Estamos, enfim, diante de interpretações literais que se tornam deturpadas quando simplesmente apresentamos a realidade, o momento histórico, a própria história do desenvolvimento desta mesma religião e o que esta representou no passado e pode ainda representar.

Sobre a sharia, é importante lembrar que, como o próprio Corão, é passível de interpretações. Trata-se de um código legal, logo, não pode, nem deve ser interpretado ao pé da letra e, tampouco é universalmente aceito entre todos os muçulmanos como válido.

Mas algumas comparações são interessantes:

O Islã tem uma lei própria, a lei da Sharia, que explicitamente recomenda a morte como pena contra a apostasia, e é devidamente aplicada em alguns países islâmicos.

Ora, os EUA, em sua legislação, mandam para a morte pessoas com deficiência mental. A China tem punições exemplares para ladrões – a morte – enquanto países como a Arábia Saudita lhes cortam a mão. Pergunte a um texano médio sua opinião sobre e ele  defenderá a pena de morte com fervor quase religioso.
Mesmo em países islâmicos sob forte presença da Sharia existem os que se opõem à sua aplicação de forma literal, pois entendem que este não é o caminho.

Lembremo-nos então da Inquisição, da aplicação de preceitos “cristãos” que incluíam a tortura, a fogueira, a danação eterna… Algo que os EUA repetem hoje, com torturas e execuções de prisioneiros. E pior, sequer tendo uma legislação para apoiar tais ações!

É terrível que ateus sejam perseguidos em países muçulmanos, mas também é terrível que ateus sejam vítimas de preconceito no ocidente, nos EUA, mesmo no Brasil, por apenas quererem ter o direito de não acreditar.
Gays também são perseguidos no Brasil, no Irã, na Arábia Saudita e na maior parte do mundo. Independentemente da religião dominante.
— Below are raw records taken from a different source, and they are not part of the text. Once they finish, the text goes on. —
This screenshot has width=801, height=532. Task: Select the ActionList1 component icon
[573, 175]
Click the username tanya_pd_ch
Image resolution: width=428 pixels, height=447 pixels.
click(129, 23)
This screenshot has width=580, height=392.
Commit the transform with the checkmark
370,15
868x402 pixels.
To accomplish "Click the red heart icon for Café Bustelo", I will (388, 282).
Difere a punição, permanece o mesmo tipo de preconceito.

Há séculos o cristianismo também era indissociável da sociedade, da política, das leis e, com o tempo, evoluímos. não sem conflitos, dor e mortes. Durante boa parte desta época, ao menos da pior das épocas, os islâmicos viviam num período de ouro.
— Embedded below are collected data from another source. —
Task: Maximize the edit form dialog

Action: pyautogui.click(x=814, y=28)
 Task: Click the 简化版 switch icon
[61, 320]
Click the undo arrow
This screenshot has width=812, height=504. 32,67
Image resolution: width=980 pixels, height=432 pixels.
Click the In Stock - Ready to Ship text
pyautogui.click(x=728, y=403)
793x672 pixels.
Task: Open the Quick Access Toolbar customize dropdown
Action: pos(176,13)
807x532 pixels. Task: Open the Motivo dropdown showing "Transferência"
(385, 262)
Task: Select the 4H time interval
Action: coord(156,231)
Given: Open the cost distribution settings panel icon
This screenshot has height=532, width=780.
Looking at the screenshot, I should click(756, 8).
É necessário não confundir religiões com práticas, mas é verdade, as religiões são reflexo de suas práticas, mas não necessariamente das práticas radicais e intolerantes de alguns. Definiremos o Hinduísmo pelos fanáticos do partido Bharatiya Janata ou por Gandhi, por exemplo? Os islamismo é melhor representado por Ahmadinejad ou pelos jovens laicos que protestaram contra ele – e foram mortos por isto?
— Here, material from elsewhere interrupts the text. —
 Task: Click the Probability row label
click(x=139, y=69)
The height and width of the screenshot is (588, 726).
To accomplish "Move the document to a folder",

Trata-se com desconhecimento e temor a Ummah, que nada mais é que uma relação identitária de pertencimento a um grupo. Oras, os cristãos católicos sentem-se parte de uma comunidade ligada através do Vaticano. Os Ortodoxos de uma comunidade ligada a sua sé, em Moscou. Todo presidente dos EUA encerra seus discursos louvando não só a deus, mas àquilo que ele considera como uma comunidade cristão e, falando em EUA, é esta comunidade com valores cristãos indissociáveis que oprime afegãos, iraquianos, líbios, e mais meio mundo.

Mas esta ideologia de ódio e conquista, caso dos EUA, é compartilhada por todos? Ou mesmo, quantos Ateus não votam no Tea Party, nos Republicanos ou mesmo em Democratas que promovem a guerra e o ódio?

Trata-se o muçulmano como terrorista maluco e religioso fanático por explodir as torres gêmeas, mas os cristãos no comando dos EUA não sofrem qualquer tipo de reprovação quando explodem casas com mulheres e crianças no Afeganistão. Ou os judeus israelenses quando massacram os Palestinos.

A passagem: “Que atualmente haja mais muçulmanos obedecendo às passagens belicosas do que cristãos é tanto acidente histórico quanto maior insistência e clareza do Corão nesta mensagem de ódio, além de no ocidente a maior laicidade ter sido uma conquista dos valores seculares promovidos concomitantemente à revolução científica que nos levou de uma expectativa de vida de 30 anos para uma de 70.” É incorreta.

Não se trata de maior ou menor clareza, mas sim de transformações históricas, que passam pelas Cruzadas e especialmente pela Reconquista, por uma interpretação de alguns líderes muçulmanos de que as derrotas eram culpa de um afastamento de Allah. Tudo isto culmina com o fim do Império Otomano, a derrota final dos islâmicos frente aos cristãos que, não contentes em destruir seu Império, ainda os desmembra em fronteiras artificiais, incitando ódios tribais e desrespeitando as tradições locais.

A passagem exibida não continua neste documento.